/---

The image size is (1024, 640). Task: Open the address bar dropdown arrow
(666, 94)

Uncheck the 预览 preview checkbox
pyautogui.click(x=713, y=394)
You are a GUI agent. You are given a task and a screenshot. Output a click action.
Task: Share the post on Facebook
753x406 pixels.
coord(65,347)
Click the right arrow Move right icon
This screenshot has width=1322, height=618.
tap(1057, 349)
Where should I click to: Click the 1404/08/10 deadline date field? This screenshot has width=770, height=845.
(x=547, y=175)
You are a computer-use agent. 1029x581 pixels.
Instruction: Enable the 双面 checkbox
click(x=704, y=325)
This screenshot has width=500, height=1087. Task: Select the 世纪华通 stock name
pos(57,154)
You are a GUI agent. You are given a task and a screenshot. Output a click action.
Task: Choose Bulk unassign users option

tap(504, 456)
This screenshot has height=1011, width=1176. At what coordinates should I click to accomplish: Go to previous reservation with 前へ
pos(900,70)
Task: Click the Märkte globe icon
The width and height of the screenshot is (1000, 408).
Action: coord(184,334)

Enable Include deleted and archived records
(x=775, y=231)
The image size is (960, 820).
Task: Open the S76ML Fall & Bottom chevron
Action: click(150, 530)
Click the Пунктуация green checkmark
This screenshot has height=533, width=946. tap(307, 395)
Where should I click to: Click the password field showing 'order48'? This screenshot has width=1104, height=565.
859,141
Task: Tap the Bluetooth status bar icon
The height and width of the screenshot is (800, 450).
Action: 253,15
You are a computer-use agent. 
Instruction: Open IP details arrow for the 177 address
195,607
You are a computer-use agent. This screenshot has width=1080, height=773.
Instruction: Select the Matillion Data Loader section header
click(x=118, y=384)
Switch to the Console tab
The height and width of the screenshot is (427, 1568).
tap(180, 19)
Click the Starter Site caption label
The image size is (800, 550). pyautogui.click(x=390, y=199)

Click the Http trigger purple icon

\---

All lines above between those holding "This screenshot has width=500, height=1087." and "Task: Click the Märkte globe icon", inclusive, must be set down unchanged, and no other line may be included.

Exercise output:
This screenshot has width=500, height=1087. Task: Select the 世纪华通 stock name
pos(57,154)
You are a GUI agent. You are given a task and a screenshot. Output a click action.
Task: Choose Bulk unassign users option

tap(504, 456)
This screenshot has height=1011, width=1176. At what coordinates should I click to accomplish: Go to previous reservation with 前へ
pos(900,70)
Task: Click the Märkte globe icon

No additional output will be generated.